▶

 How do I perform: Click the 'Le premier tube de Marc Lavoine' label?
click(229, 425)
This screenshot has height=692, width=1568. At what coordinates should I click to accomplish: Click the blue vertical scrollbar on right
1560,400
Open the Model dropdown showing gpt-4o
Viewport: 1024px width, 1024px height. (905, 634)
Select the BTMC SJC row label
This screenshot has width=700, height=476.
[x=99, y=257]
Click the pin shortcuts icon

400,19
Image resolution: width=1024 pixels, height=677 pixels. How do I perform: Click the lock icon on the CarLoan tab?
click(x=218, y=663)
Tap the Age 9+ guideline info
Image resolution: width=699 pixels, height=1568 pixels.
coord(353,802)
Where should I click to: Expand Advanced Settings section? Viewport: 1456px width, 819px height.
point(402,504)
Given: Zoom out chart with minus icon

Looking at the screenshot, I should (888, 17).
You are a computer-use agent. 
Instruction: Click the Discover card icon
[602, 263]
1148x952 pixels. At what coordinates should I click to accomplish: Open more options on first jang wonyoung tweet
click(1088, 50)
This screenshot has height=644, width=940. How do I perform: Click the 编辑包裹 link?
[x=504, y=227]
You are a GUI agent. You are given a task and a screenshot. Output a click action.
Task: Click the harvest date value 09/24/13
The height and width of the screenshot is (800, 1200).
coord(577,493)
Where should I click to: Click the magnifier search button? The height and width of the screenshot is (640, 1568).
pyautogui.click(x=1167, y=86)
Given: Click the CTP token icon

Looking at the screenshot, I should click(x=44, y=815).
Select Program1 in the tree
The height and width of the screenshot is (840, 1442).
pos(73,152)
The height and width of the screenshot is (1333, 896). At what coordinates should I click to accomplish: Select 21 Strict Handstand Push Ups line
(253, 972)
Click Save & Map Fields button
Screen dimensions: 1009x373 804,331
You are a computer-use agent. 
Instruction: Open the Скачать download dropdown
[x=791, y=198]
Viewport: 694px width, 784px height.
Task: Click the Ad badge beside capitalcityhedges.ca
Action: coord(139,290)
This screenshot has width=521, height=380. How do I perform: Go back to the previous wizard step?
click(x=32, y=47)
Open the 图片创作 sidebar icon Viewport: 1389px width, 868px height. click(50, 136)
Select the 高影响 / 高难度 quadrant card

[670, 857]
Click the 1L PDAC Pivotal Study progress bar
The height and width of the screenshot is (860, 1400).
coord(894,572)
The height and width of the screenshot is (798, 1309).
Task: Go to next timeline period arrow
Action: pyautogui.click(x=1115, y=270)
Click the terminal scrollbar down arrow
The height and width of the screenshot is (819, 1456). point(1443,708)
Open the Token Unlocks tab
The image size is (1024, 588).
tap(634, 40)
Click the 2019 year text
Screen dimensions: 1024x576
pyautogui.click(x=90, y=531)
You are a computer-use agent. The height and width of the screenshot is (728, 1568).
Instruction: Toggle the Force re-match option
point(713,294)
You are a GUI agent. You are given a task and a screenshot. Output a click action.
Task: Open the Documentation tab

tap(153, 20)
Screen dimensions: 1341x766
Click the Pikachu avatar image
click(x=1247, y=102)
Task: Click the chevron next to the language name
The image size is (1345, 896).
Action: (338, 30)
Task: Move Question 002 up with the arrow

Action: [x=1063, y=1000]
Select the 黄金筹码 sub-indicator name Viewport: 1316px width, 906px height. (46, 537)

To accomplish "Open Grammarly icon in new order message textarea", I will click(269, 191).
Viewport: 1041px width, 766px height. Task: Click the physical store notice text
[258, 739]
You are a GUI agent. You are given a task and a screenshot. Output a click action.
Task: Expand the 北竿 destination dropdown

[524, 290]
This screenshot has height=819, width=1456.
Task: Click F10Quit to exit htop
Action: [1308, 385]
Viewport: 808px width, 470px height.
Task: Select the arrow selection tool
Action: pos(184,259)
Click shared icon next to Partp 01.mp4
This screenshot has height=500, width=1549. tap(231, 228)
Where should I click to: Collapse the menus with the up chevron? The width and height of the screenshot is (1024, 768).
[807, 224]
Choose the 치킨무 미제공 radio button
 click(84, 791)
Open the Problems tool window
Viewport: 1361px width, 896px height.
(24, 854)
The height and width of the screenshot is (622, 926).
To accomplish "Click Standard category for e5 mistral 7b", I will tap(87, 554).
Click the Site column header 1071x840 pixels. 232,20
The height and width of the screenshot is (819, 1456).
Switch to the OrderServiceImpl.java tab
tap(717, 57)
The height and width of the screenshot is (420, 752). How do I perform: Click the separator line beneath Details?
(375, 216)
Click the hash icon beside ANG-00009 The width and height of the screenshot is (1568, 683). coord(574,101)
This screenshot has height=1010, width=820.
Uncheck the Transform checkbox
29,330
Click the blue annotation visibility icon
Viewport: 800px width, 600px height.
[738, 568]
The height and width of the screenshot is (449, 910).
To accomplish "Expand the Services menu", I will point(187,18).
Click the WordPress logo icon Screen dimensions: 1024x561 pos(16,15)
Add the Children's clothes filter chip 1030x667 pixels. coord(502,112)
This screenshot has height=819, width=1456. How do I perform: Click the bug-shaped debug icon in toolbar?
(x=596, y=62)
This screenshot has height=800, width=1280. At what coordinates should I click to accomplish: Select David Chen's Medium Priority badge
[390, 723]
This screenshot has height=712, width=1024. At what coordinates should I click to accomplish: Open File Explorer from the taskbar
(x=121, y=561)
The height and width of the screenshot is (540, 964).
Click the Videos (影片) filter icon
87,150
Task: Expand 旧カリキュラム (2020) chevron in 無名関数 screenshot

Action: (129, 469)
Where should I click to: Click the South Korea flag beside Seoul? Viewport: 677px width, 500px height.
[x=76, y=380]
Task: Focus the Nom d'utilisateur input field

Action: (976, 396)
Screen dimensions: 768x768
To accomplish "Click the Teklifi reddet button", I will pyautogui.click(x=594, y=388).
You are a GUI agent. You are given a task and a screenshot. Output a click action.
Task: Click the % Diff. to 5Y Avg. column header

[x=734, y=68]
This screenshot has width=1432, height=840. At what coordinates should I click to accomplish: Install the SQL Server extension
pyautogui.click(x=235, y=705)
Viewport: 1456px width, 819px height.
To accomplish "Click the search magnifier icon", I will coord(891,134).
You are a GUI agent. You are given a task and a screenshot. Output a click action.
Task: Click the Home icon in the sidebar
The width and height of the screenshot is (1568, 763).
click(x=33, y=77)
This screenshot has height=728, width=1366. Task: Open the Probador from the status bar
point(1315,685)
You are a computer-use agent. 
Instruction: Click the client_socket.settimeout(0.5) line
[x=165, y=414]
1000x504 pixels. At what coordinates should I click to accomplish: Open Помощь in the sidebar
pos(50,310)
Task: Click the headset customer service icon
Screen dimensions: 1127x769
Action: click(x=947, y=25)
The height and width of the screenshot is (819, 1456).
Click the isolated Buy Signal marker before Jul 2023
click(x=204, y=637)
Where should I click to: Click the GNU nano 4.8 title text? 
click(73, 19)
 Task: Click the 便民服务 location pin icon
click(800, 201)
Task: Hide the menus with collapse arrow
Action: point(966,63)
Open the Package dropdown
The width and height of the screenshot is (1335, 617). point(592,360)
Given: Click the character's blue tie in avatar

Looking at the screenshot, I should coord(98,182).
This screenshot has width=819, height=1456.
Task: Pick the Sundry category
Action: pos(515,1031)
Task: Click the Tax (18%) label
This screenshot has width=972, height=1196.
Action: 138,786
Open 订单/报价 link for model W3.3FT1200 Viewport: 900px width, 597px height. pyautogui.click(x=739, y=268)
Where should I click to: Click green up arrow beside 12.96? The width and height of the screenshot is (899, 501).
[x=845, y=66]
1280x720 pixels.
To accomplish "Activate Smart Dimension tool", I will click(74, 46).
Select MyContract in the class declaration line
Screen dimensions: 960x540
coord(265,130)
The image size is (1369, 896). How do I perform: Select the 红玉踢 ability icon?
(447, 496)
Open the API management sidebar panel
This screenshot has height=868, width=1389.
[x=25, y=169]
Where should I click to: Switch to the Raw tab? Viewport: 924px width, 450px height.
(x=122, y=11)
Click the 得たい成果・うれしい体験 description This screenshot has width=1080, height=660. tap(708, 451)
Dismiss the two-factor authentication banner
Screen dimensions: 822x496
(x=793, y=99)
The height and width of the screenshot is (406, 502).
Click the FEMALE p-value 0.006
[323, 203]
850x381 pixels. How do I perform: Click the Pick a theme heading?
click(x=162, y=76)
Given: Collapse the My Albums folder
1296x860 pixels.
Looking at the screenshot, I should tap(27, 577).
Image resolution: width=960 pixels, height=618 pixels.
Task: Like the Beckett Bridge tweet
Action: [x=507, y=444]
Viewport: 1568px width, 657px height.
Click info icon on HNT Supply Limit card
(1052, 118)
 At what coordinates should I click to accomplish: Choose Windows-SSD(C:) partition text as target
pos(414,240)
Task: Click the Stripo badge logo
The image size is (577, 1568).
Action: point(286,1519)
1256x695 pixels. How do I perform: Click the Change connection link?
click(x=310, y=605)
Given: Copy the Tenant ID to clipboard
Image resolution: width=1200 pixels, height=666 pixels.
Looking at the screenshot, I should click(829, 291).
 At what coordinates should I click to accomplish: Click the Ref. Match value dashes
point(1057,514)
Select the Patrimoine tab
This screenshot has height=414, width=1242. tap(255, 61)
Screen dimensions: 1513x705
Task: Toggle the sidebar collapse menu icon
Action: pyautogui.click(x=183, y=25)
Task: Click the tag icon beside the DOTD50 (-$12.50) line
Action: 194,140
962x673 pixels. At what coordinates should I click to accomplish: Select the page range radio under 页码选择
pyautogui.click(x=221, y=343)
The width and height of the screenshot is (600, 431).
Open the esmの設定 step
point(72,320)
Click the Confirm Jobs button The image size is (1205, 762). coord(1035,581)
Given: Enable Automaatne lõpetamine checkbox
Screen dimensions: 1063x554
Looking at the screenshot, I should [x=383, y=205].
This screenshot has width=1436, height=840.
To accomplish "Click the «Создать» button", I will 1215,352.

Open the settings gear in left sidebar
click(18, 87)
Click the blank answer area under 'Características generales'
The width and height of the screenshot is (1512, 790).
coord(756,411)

◀

§ PROBLEM TO SOLVE:
Count the lines in the material above that contain the string "value", with case counting. Give only the number.

§ OUTPUT FOR THIS EXERCISE:
3